Mathematical and Experimental Validation of Flux Dialysis Method: An Improved Approach to Measure Unbound Fraction for Compounds with High Protein Binding and Other Challenging Properties.

A flux dialysis method to measure unbound fraction ( f u ) of compounds with high protein binding and other challenging properties was tested and validated. This method is based on the principle that the initial flux rate of a compound through a size-excluding dialysis membrane is proportional to the product of the compound initial concentration, f u , and unbound dialysis membrane permeability ( P mem ). Therefore, f u can be determined from the initial concentration and flux rate, assuming membrane P mem is known. Compound initial flux rates for 14 compounds were determined by dialyzing human plasma containing compound (donor side) versus compound-free plasma (receiver side) and measuring the rate of compound appearance into the receiver side. Eleven compounds had known f u values obtained from conventional methods (ranging from 0.000013 to 0.22); three compounds (bedaquiline, lapatinib, and pibrentasvir) had previously qualified f u values (e.g., <0.001). P mem estimated from flux rates and known f u values did not meaningfully differ among the compounds and were consistent with previously published values, indicating that P mem is a constant for the dialysis membrane.

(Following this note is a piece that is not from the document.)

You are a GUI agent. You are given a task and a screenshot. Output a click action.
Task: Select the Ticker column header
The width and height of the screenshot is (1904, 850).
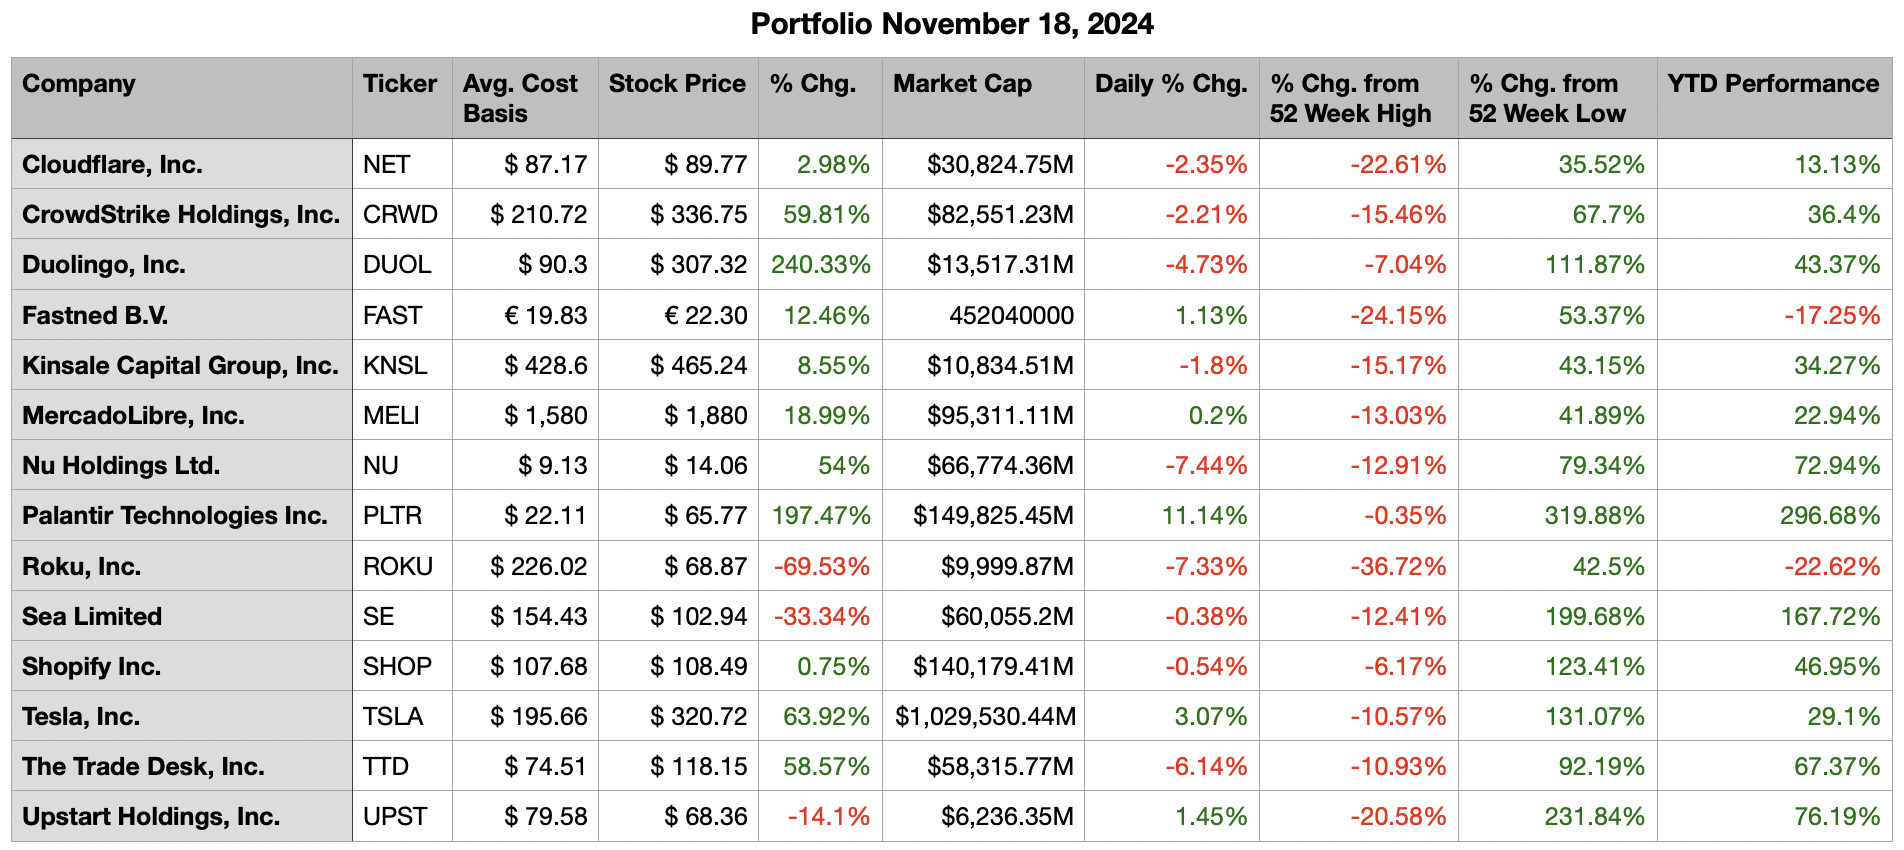400,84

This P mem constant and the individual compound flux rates were used to calculate f u values. The flux dialysis f u values for the 11 compounds were in good agreement with their reported f u values (all within 2.5-fold; R 2 = 0.980), confirming the validity of the method. Furthermore, the flux dialysis method allowed discrete f u to be estimated for the three compounds with previously qualified f u Theoretical and experimental advantages of the flux dialysis method over other dialysis-based protein binding methods are discussed.